A troca de comando ocorre após uma severa crise financeira enfrentada pela antiga concessionária, que acumulou prejuízos decorrentes do congelamento de tarifas, queda na demanda e furtos recorrentes de cabos. O encerramento do contrato é marcado por um histórico de reclamações dos usuários sobre o sucateamento das composições, atrasos e falta de estrutura: das 104 estações ativas, apenas 23 são consideradas acessíveis e apenas 40% das escadas rolantes funcionam na rede.
Para tentar reverter o cenário de abandono, o Governo do Estado implementará um novo modelo de contrato de permissão com duração de cinco anos. A principal mudança regulatória está na remuneração do consórcio, que deixará de depender do número de passageiros transportados e passará a receber por quilômetro rodado, garantindo mais previsibilidade e cobrança por metas de circulação.

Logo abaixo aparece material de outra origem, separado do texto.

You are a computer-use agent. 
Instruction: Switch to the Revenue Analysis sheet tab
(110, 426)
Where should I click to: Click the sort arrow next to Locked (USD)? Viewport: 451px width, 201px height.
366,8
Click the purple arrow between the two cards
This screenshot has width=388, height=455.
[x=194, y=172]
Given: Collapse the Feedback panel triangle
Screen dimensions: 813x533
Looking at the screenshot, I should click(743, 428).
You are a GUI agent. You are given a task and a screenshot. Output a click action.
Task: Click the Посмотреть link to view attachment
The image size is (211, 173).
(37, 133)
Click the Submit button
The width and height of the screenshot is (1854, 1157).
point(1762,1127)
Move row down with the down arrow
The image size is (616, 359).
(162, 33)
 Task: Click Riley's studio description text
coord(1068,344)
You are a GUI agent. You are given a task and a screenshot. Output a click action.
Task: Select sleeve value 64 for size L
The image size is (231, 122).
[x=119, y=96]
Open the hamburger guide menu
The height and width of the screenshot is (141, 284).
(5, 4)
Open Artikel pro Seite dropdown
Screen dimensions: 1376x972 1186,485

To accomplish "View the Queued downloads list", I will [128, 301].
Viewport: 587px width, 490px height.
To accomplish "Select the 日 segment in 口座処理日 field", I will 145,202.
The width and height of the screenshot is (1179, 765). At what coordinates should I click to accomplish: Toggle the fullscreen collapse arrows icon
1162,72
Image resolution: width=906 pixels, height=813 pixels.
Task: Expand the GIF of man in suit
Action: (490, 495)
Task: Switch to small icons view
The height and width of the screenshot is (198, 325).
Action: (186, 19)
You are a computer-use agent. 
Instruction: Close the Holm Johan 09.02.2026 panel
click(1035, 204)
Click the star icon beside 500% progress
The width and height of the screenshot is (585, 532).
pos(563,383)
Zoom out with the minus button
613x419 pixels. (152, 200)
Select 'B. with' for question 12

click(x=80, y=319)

A promessa da Nova Via Mobilidade é aplicar R$ 600 milhões em investimentos de curto e médio prazo para a modernização da sinalização, reforma de banheiros e recuperação da frota. Para garantir que o serviço não sofra interrupções abruptas, o processo contará com uma fase de transição assistida de 90 dias, com equipes de ambas as empresas atuando em conjunto nas plataformas e centros de controle.